=== Section Start ===
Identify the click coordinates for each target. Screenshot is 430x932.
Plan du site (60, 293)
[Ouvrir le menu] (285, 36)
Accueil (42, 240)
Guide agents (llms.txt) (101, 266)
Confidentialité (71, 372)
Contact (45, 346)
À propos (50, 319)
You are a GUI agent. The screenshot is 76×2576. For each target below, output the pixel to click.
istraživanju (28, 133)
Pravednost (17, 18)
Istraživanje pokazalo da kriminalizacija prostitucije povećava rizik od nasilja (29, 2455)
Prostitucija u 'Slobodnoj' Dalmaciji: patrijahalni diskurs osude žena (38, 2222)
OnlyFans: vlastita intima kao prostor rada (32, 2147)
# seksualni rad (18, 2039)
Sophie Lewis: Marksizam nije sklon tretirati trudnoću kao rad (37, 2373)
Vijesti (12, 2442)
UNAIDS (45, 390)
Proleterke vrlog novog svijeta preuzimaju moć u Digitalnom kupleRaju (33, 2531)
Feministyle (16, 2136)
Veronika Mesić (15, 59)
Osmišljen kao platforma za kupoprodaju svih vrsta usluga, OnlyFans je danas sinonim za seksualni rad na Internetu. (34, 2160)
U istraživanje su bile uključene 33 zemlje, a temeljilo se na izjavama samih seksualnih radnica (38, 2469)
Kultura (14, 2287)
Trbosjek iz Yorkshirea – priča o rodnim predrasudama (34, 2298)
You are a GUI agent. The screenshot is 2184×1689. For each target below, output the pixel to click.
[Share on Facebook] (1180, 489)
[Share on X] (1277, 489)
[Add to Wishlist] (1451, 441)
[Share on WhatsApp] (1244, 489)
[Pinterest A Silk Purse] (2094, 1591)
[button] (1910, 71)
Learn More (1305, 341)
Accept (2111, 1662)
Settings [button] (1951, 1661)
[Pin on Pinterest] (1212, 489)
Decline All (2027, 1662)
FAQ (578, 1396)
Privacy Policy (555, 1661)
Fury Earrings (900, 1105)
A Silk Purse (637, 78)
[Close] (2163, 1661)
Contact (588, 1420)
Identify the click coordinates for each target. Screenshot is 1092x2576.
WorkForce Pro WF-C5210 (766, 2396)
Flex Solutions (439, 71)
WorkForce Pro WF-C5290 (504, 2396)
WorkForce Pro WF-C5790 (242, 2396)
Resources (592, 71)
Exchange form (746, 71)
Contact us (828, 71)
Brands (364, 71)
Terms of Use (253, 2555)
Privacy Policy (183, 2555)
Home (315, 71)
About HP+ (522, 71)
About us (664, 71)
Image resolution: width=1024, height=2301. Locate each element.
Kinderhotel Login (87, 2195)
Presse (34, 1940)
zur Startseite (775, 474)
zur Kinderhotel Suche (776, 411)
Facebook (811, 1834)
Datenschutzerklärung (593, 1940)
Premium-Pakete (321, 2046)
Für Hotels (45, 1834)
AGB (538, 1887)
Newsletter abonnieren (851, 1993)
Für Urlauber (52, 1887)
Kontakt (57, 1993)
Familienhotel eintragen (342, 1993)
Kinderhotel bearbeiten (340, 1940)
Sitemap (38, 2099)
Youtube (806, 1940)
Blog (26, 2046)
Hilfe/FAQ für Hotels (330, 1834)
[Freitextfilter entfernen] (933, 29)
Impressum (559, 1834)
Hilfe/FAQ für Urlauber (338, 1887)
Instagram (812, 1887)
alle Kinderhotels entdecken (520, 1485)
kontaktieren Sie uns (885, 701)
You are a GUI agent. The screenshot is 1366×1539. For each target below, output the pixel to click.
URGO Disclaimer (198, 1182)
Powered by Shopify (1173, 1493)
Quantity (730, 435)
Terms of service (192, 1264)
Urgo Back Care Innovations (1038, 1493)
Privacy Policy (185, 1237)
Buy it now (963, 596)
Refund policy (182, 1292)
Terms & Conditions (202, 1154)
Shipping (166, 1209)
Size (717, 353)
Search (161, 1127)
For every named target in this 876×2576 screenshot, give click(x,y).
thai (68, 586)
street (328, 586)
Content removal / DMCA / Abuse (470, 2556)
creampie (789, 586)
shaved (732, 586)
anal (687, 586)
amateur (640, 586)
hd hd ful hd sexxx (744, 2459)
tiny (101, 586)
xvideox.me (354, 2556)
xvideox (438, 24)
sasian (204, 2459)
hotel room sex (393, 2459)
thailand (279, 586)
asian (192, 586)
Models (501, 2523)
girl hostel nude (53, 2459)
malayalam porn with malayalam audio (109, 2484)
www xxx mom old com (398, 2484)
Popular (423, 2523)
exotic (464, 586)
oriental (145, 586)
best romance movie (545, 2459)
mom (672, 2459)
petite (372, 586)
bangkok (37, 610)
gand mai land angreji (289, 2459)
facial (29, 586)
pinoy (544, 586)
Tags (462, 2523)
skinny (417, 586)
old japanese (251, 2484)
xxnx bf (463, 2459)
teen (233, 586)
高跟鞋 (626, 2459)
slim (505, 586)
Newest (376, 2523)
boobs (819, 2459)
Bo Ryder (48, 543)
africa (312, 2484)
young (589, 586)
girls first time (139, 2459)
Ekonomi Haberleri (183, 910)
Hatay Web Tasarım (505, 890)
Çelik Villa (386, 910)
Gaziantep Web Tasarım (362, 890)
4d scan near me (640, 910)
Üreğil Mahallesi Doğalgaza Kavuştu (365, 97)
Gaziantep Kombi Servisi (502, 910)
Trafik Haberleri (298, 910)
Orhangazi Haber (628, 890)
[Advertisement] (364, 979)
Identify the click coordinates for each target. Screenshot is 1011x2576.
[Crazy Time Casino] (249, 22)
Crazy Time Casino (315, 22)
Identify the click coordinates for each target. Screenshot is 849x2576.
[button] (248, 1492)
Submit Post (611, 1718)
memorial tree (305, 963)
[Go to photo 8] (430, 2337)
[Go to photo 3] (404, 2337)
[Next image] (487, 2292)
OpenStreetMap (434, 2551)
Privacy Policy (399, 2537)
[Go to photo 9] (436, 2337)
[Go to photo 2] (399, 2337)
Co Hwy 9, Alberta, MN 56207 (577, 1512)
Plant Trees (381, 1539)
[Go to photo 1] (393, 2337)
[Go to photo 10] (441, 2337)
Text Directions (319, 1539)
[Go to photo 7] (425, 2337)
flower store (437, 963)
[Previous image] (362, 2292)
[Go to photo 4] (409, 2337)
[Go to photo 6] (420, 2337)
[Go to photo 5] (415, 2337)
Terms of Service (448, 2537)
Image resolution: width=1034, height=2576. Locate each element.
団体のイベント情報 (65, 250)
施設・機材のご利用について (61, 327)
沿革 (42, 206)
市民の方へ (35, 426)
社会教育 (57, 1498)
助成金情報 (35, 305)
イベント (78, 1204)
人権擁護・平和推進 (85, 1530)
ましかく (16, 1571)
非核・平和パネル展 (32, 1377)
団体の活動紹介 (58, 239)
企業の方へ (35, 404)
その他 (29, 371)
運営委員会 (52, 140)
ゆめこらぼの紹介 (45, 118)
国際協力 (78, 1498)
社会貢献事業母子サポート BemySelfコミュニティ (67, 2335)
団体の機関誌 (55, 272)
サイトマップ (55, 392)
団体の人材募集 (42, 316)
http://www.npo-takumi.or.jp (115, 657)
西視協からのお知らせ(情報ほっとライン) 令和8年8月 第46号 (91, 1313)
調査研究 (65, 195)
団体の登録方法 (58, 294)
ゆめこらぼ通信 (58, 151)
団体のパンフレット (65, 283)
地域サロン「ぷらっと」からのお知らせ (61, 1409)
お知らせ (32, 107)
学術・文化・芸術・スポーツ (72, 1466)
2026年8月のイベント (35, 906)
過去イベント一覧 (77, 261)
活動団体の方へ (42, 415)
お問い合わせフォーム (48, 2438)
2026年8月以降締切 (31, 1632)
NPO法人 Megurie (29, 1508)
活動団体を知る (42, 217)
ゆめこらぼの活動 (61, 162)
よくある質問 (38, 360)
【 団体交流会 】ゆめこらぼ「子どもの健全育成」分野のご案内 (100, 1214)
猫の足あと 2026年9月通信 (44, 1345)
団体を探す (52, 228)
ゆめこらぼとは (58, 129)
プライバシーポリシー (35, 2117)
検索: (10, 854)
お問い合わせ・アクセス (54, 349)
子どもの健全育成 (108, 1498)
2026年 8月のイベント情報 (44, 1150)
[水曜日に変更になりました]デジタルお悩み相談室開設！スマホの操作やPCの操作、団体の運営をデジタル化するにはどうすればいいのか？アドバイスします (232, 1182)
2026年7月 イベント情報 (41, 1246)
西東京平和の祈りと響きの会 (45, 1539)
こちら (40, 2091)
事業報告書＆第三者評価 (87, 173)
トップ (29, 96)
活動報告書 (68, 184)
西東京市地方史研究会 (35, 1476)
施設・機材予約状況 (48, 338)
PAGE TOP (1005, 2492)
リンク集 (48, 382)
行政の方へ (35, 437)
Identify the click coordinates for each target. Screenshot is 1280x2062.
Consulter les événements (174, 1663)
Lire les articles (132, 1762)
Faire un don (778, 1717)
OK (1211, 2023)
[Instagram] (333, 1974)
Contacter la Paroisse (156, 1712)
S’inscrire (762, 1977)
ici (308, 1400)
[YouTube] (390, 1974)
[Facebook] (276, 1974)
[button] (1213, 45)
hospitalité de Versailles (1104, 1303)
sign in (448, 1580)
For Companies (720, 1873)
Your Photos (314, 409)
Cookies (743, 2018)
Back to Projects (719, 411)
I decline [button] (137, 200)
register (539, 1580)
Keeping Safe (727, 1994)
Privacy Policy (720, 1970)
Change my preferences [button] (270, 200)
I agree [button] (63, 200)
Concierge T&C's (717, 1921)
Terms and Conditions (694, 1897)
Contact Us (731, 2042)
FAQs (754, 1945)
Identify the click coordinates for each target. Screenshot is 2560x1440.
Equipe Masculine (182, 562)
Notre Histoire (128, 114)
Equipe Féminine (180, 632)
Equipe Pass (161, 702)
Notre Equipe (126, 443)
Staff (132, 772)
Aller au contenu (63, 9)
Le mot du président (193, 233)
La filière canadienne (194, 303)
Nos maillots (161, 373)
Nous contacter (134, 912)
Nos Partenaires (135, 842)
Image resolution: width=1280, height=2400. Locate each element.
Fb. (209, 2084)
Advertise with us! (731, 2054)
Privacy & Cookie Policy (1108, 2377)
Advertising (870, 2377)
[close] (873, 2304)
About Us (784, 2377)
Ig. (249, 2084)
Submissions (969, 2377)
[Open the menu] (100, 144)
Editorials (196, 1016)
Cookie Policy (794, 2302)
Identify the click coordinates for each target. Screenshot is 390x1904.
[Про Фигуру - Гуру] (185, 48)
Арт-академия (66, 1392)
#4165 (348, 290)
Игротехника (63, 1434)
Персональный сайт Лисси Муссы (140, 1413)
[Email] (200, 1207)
=== Section End ===
**About this task:** Search the material above for the word "Pinterest", then copy out each line that has it.

**Response to this task:**
[Pinterest A Silk Purse] (2094, 1591)
[Pin on Pinterest] (1212, 489)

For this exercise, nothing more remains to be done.